DATA:
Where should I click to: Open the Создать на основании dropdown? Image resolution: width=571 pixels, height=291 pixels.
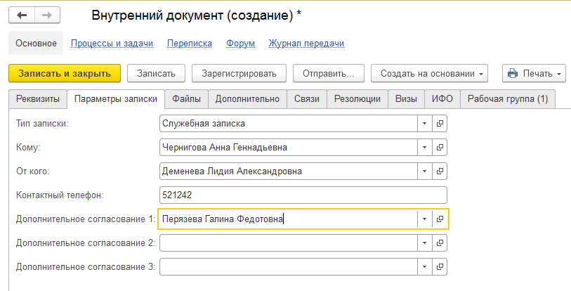(x=429, y=73)
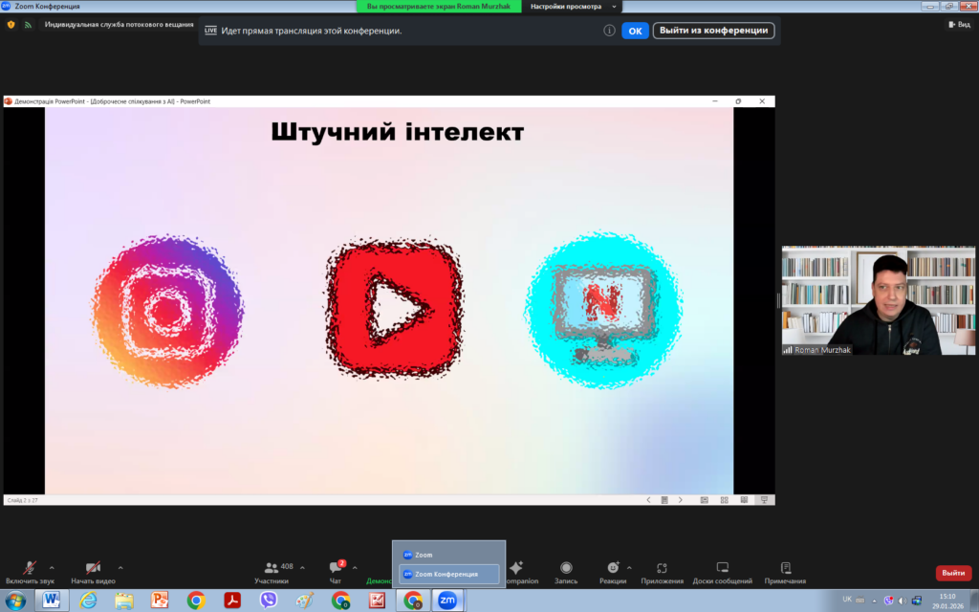Open Примечания notes icon

pyautogui.click(x=785, y=568)
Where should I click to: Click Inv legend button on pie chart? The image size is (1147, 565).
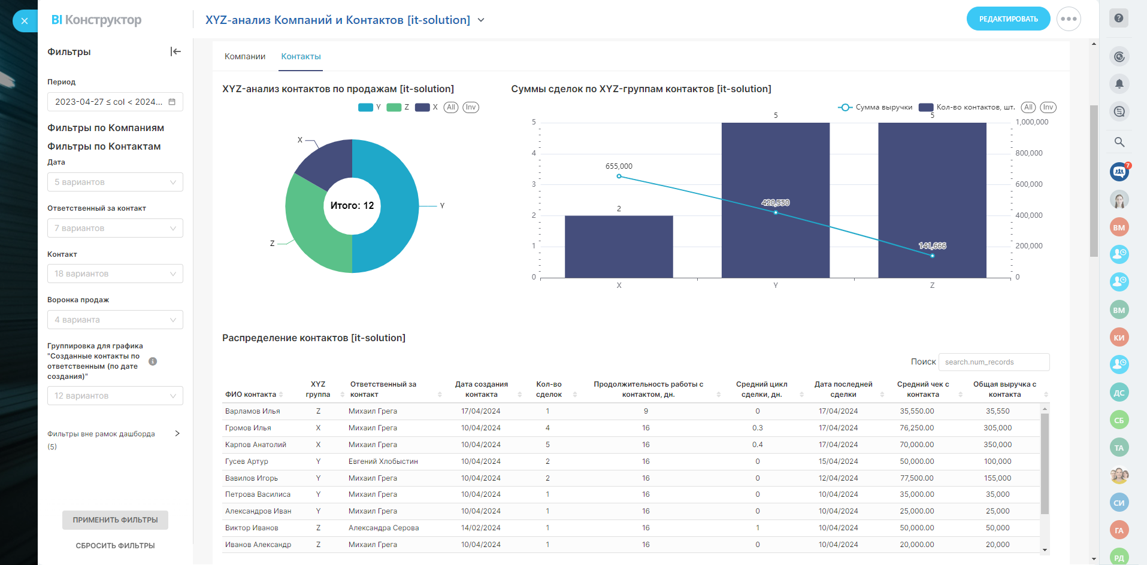click(x=471, y=108)
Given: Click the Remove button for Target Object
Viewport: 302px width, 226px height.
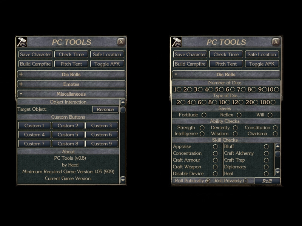Looking at the screenshot, I should coord(105,109).
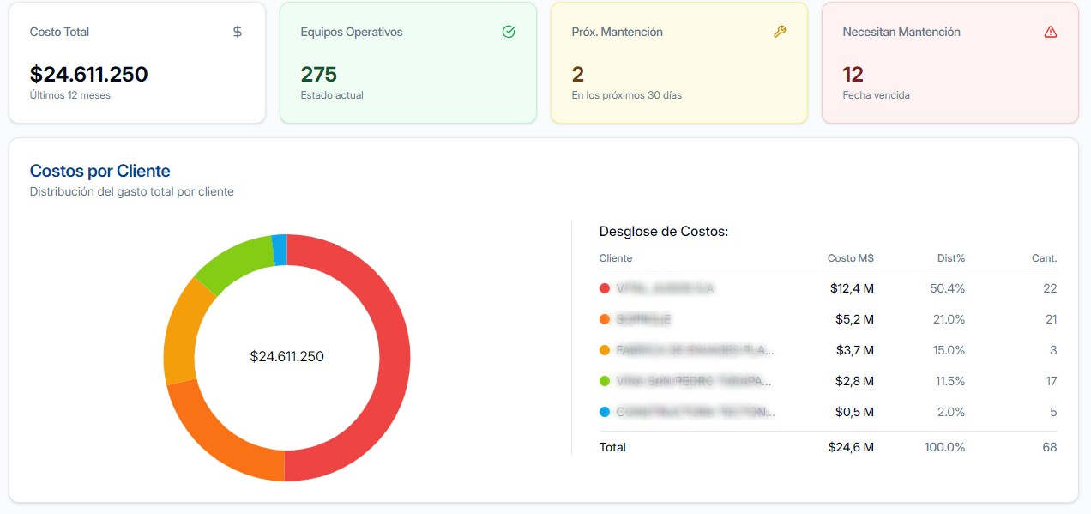Sort by the Costo M$ column header
This screenshot has height=514, width=1091.
point(850,258)
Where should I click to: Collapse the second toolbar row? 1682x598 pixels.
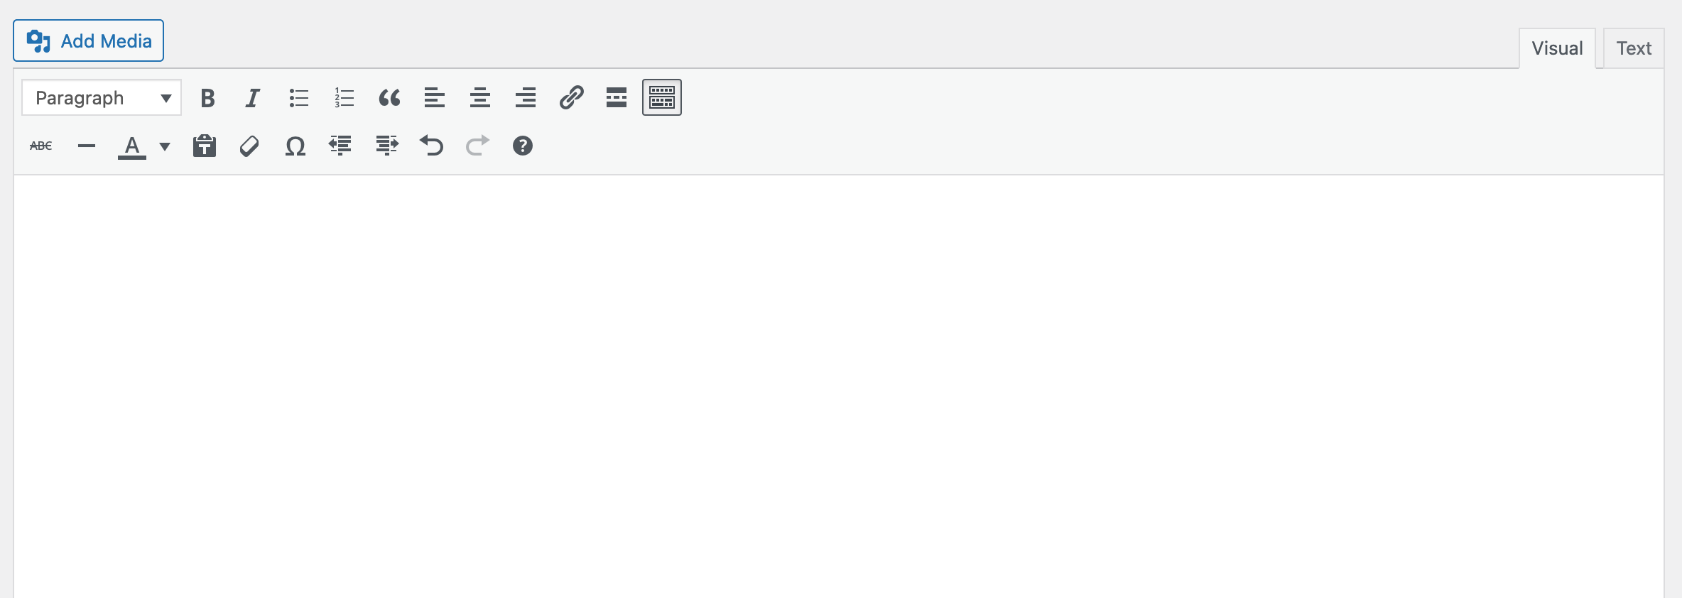coord(661,98)
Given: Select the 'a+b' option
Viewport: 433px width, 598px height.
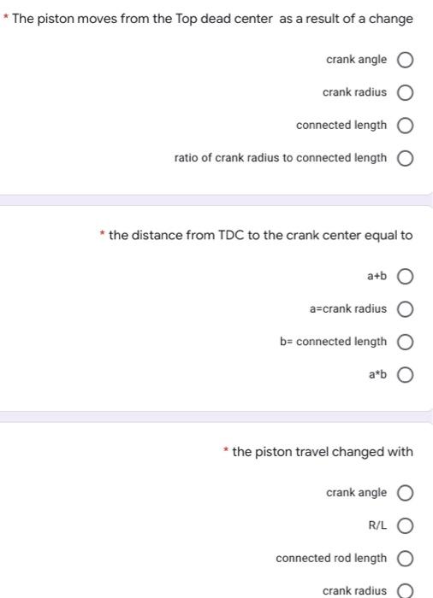Looking at the screenshot, I should pyautogui.click(x=405, y=277).
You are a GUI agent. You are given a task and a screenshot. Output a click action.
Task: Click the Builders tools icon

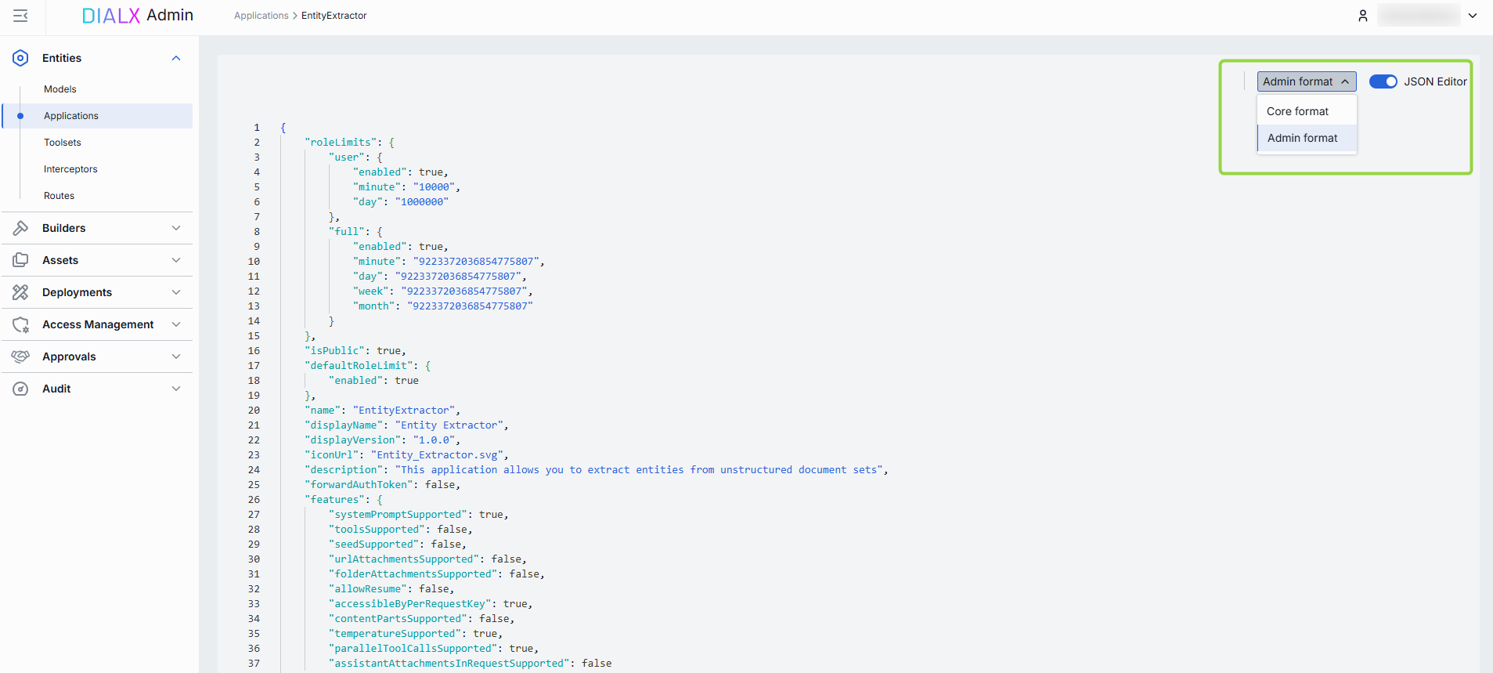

WHAT IS BEING ASKED: Repeat the exact lines from the first line of the data through the line containing "Given: Click the". Nothing else, no pictures.

RESULT FOR THIS EXERCISE:
Where should I click to: Open the Создать на основании dropdown? Image resolution: width=571 pixels, height=291 pixels.
(x=429, y=73)
Open Примечания notes icon

pyautogui.click(x=785, y=568)
Where should I click to: Click Inv legend button on pie chart? The image size is (1147, 565).
click(x=471, y=108)
Given: Click the Remove button for Target Object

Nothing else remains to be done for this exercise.